- _TASK DESCRIPTION_
Find the line containing "You are a computer-use" in the entries; transcribe it and all remaining lines through the end, exactly as they appear, but not the pictures.

- _DATA FOR THIS TASK_
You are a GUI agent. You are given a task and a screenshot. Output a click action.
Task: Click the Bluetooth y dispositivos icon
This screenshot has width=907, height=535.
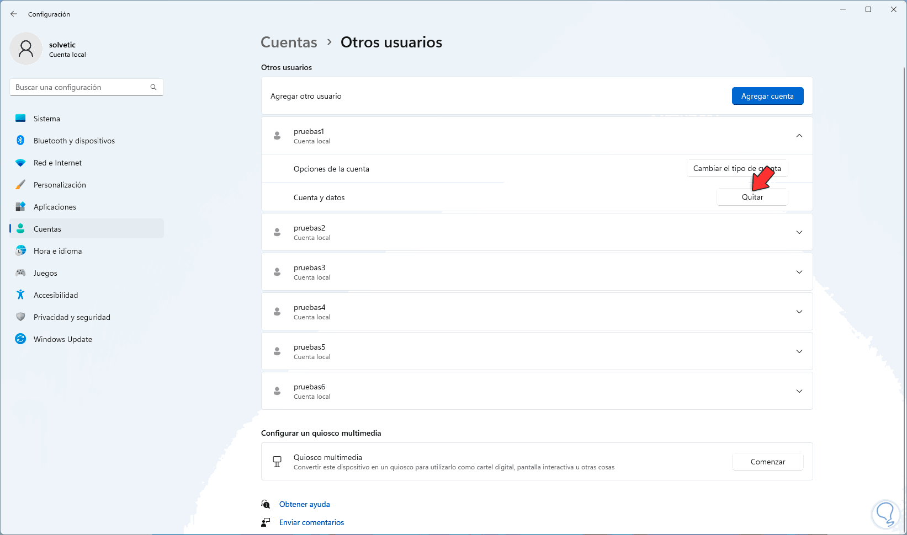pos(20,141)
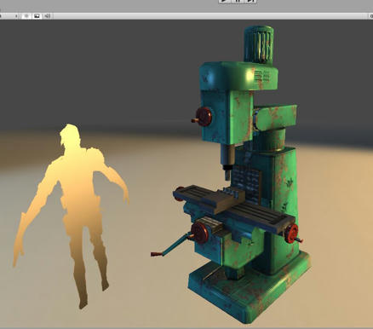Click the ribbed motor atop the machine
The height and width of the screenshot is (329, 373).
pos(259,44)
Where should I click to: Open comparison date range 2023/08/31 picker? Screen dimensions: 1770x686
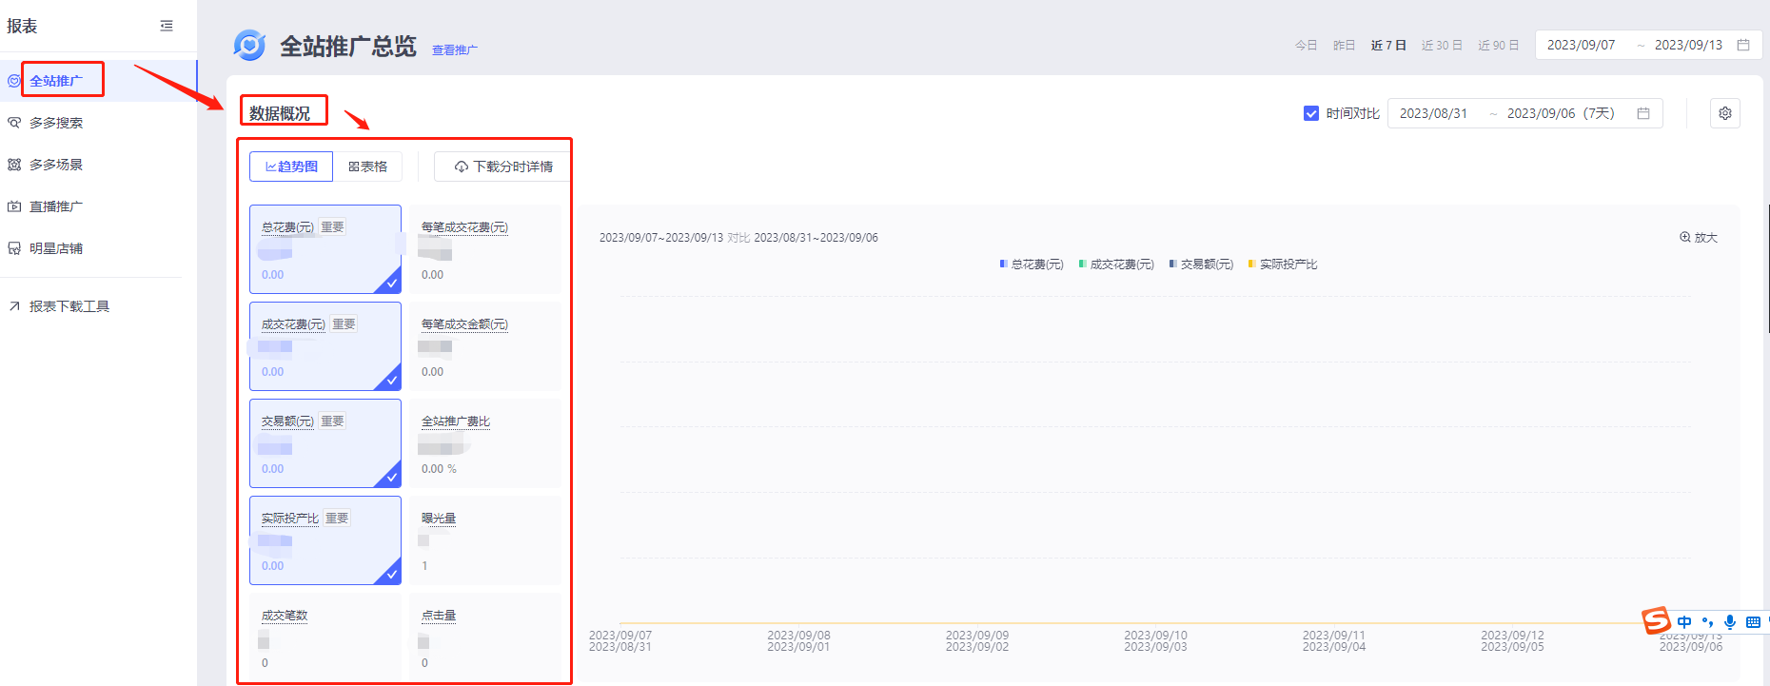[1433, 113]
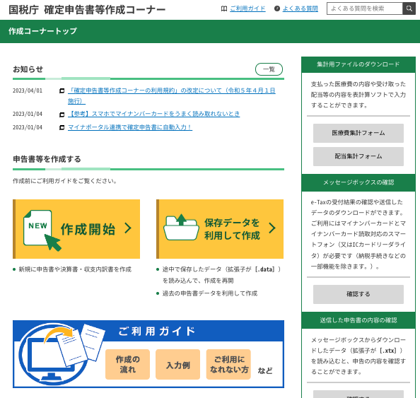The width and height of the screenshot is (420, 398).
Task: Click the window icon beside the 2023/04/01 notice
Action: coord(62,90)
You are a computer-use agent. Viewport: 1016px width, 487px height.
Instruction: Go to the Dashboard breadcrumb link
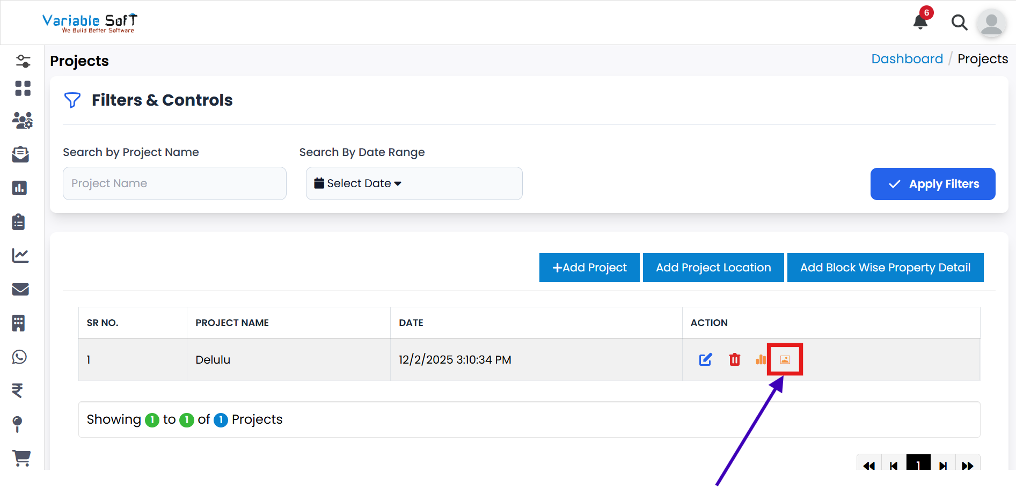907,59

- _EXERCISE RESULT_
You are a computer-use agent. Viewport: 1016px width, 487px height.
Instruction: Go to the Dashboard breadcrumb link
907,59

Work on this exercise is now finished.